How AI Systems Are Expanding Human Capability


How AI Is Redefining Human Capability

Riyadh – Artificial Intelligence has moved fast from theory to reality. Today, AI systems shape daily life, business productivity and scientific discovery across the globe. At the Catalyst Summit in Riyadh, a keynote showed how modern generative and multimodal AI systems no longer focus only on efficiency, but actively expand human capability in communication, accessibility and research.

Summit participants gather in Riyadh.
Attendees come together at the Catalyst Summit in Riyadh. ©Catalyst Summit

From decades of theory to real-world impact

Although researchers discussed Artificial Intelligence as early as the late 1940s, practical impact arrived much later. For decades, two elements were missing. First, systems lacked sufficient computing power. Second, they lacked enough data.

Over time, those barriers disappeared. The global spread of the internet solved the data problem. Meanwhile, GPU computing, led by NVIDIA, delivered the scale modern AI requires.

As a result, today’s AI systems understand and generate language across cultures. At the same time, they interpret images and visual environments with growing accuracy.

Breaking the language barrier

One of the clearest examples lies in real-time translation. Through a simple scenario involving a taxi driver in Riyadh, the keynote showed how voice-based AI enables natural conversations across languages.

In this way, AI removes long-standing communication barriers. Moreover, it supports economic inclusion. People can now access global markets, customers and information regardless of their native language.

AI that can see and improve lives

Beyond language, visual AI plays a growing role in accessibility.

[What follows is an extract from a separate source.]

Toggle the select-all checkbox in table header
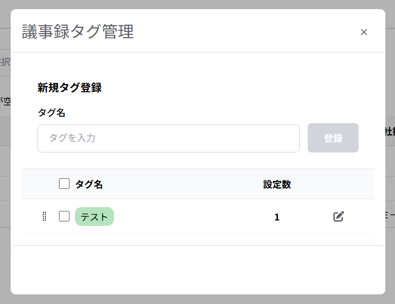Viewport: 395px width, 304px height. [64, 184]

The keynote highlighted AI-powered wearable devices for visually impaired users. These tools identify objects, recognize people and assist with safe navigation in traffic.

Consequently, AI no longer focuses only on productivity. It also enhances independence, dignity and quality of life.

From games to scientific breakthroughs

The presentation then turned to science. In particular, it examined the work of Demis Hassabis and DeepMind. Researchers first used reinforcement learning to master complex games such as Go.

Later, they applied the same methods to protein folding. With AlphaFold, AI mapped the structures of more than 200 million proteins. Humans would have needed centuries to complete this task.

Importantly, researchers released the data openly. As a result, scientists worldwide accelerated research into treatments for cancer, Alzheimer’s and other diseases. In this context, AI emerged as a tool for societal progress.

AI as an assistant, not a replacement

A central message of the keynote addressed the workplace. AI should not serve only as a search engine or automation tool. Instead, it should act as a personal assistant.

During live demonstrations, AI supported product strategy, market research and data analysis. It also helped build presentations and prototypes. Consequently, teams reduced the time from idea to execution.

Why prompt engineering matters

According to the speaker, effective AI use depends less on technical expertise. Clear communication matters more. A simple structure proved effective: role, context and task.

When users apply this framework, AI produces stronger results. In combination with advanced reasoning models, it delivers deeper insights rather than surface-level answers.

A new model of productivity and creativity

In closing, the keynote stressed that AI does not replace human intelligence. Instead, it amplifies it. By automating routine cognitive work, AI frees people to focus on judgment, creativity and strategy.

As AI evolves from systems that speak and see to systems that reason and research, one factor will matter most. Ultimately, leaders must decide how responsibly they integrate AI into work, education and society.